* **Goal of the exercise**
Update the rows from the line containing "Where should I click to: Click the chart" through the end, replacing "pixels" with "px" and leaving everything else unchanged.
──────── Data rows
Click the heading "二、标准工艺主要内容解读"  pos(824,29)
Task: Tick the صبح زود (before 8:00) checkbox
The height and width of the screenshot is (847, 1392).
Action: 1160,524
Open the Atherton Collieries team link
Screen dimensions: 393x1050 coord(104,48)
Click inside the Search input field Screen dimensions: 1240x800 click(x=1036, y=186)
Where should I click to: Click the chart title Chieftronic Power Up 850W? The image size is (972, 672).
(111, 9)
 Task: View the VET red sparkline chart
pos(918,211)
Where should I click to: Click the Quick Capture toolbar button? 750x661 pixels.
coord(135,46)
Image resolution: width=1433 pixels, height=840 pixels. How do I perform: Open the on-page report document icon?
────────────────
* **Exercise result**
Where should I click to: Click the chart title Chieftronic Power Up 850W? The image size is (972, 672).
(111, 9)
 Task: View the VET red sparkline chart
pos(918,211)
Where should I click to: Click the Quick Capture toolbar button? 750x661 px.
coord(135,46)
Image resolution: width=1433 px, height=840 px. How do I perform: Open the on-page report document icon?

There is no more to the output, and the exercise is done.